Exercise directions: Reproduce the following lines verbatim, without altering, omitting, or adding anything.

Listing:

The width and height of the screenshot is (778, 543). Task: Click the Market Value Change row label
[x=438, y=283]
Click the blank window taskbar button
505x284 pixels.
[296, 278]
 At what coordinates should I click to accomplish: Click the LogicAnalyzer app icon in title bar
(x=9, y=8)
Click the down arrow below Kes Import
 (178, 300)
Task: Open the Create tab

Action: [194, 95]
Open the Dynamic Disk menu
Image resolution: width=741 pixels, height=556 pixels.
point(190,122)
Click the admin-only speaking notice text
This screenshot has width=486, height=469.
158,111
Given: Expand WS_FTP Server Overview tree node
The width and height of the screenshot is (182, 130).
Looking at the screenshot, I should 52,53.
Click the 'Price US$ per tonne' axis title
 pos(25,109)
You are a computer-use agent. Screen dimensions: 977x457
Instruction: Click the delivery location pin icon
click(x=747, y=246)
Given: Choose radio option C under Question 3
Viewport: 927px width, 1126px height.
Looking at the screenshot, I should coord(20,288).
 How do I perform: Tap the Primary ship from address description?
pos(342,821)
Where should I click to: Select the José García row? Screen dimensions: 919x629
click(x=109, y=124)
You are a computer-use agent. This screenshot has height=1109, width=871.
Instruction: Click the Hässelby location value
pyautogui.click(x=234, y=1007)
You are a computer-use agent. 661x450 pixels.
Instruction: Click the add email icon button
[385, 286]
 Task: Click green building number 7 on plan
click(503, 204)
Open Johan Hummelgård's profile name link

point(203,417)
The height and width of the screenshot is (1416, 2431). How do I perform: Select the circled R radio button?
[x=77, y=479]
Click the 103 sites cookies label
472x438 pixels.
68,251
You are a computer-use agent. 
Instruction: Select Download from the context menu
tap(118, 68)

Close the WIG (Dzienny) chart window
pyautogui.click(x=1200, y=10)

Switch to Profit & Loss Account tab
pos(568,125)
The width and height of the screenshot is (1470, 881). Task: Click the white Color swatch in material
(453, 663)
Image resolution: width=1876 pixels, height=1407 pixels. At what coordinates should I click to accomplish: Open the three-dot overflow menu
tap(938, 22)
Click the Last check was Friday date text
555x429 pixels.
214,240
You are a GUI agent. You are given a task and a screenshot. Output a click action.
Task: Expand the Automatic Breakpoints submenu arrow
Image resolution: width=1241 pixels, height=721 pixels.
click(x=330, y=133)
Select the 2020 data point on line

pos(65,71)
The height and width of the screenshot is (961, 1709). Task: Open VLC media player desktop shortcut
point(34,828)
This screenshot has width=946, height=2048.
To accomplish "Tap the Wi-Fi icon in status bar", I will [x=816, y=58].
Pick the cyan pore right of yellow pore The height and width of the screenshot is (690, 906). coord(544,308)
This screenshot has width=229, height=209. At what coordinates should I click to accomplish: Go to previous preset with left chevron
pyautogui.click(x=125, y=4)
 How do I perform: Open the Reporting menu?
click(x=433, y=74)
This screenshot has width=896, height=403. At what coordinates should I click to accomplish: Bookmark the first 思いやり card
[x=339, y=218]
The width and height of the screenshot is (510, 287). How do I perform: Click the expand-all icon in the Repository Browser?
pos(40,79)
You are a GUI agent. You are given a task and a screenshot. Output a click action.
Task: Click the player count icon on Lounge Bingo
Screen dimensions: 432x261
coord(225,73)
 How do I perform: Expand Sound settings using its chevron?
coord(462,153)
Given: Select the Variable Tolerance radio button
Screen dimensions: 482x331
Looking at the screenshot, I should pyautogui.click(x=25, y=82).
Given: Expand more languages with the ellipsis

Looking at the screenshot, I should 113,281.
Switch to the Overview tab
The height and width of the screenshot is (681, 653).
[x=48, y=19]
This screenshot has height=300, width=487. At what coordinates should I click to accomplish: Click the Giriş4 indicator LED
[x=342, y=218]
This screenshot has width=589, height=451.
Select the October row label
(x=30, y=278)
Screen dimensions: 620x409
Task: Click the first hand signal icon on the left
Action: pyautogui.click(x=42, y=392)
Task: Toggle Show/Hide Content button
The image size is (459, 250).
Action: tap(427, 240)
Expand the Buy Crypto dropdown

Correct result:
The width and height of the screenshot is (778, 543). Task: Click the Market Value Change row label
[x=438, y=283]
Click the blank window taskbar button
505x284 pixels.
[296, 278]
 At what coordinates should I click to accomplish: Click the LogicAnalyzer app icon in title bar
(x=9, y=8)
Click the down arrow below Kes Import
 (178, 300)
Task: Open the Create tab

Action: [194, 95]
Open the Dynamic Disk menu
Image resolution: width=741 pixels, height=556 pixels.
point(190,122)
Click the admin-only speaking notice text
This screenshot has width=486, height=469.
158,111
Given: Expand WS_FTP Server Overview tree node
The width and height of the screenshot is (182, 130).
Looking at the screenshot, I should 52,53.
Click the 'Price US$ per tonne' axis title
 pos(25,109)
You are a computer-use agent. Screen dimensions: 977x457
Instruction: Click the delivery location pin icon
click(x=747, y=246)
Given: Choose radio option C under Question 3
Viewport: 927px width, 1126px height.
Looking at the screenshot, I should coord(20,288).
 How do I perform: Tap the Primary ship from address description?
pos(342,821)
Where should I click to: Select the José García row? Screen dimensions: 919x629
click(x=109, y=124)
You are a computer-use agent. This screenshot has height=1109, width=871.
Instruction: Click the Hässelby location value
pyautogui.click(x=234, y=1007)
You are a computer-use agent. 661x450 pixels.
Instruction: Click the add email icon button
[385, 286]
 Task: Click green building number 7 on plan
click(503, 204)
Open Johan Hummelgård's profile name link

point(203,417)
The height and width of the screenshot is (1416, 2431). How do I perform: Select the circled R radio button?
[x=77, y=479]
Click the 103 sites cookies label
472x438 pixels.
68,251
You are a computer-use agent. 
Instruction: Select Download from the context menu
tap(118, 68)

Close the WIG (Dzienny) chart window
pyautogui.click(x=1200, y=10)

Switch to Profit & Loss Account tab
pos(568,125)
The width and height of the screenshot is (1470, 881). Task: Click the white Color swatch in material
(453, 663)
Image resolution: width=1876 pixels, height=1407 pixels. At what coordinates should I click to accomplish: Open the three-dot overflow menu
tap(938, 22)
Click the Last check was Friday date text
555x429 pixels.
214,240
You are a GUI agent. You are given a task and a screenshot. Output a click action.
Task: Expand the Automatic Breakpoints submenu arrow
Image resolution: width=1241 pixels, height=721 pixels.
click(x=330, y=133)
Select the 2020 data point on line

pos(65,71)
The height and width of the screenshot is (961, 1709). Task: Open VLC media player desktop shortcut
point(34,828)
This screenshot has width=946, height=2048.
To accomplish "Tap the Wi-Fi icon in status bar", I will [x=816, y=58].
Pick the cyan pore right of yellow pore The height and width of the screenshot is (690, 906). coord(544,308)
This screenshot has width=229, height=209. At what coordinates should I click to accomplish: Go to previous preset with left chevron
pyautogui.click(x=125, y=4)
 How do I perform: Open the Reporting menu?
click(x=433, y=74)
This screenshot has width=896, height=403. At what coordinates should I click to accomplish: Bookmark the first 思いやり card
[x=339, y=218]
The width and height of the screenshot is (510, 287). How do I perform: Click the expand-all icon in the Repository Browser?
pos(40,79)
You are a GUI agent. You are given a task and a screenshot. Output a click action.
Task: Click the player count icon on Lounge Bingo
Screen dimensions: 432x261
coord(225,73)
 How do I perform: Expand Sound settings using its chevron?
coord(462,153)
Given: Select the Variable Tolerance radio button
Screen dimensions: 482x331
Looking at the screenshot, I should pyautogui.click(x=25, y=82).
Given: Expand more languages with the ellipsis

Looking at the screenshot, I should 113,281.
Switch to the Overview tab
The height and width of the screenshot is (681, 653).
[x=48, y=19]
This screenshot has height=300, width=487. At what coordinates should I click to accomplish: Click the Giriş4 indicator LED
[x=342, y=218]
This screenshot has width=589, height=451.
Select the October row label
(x=30, y=278)
Screen dimensions: 620x409
Task: Click the first hand signal icon on the left
Action: pyautogui.click(x=42, y=392)
Task: Toggle Show/Hide Content button
The image size is (459, 250).
Action: tap(427, 240)
Expand the Buy Crypto dropdown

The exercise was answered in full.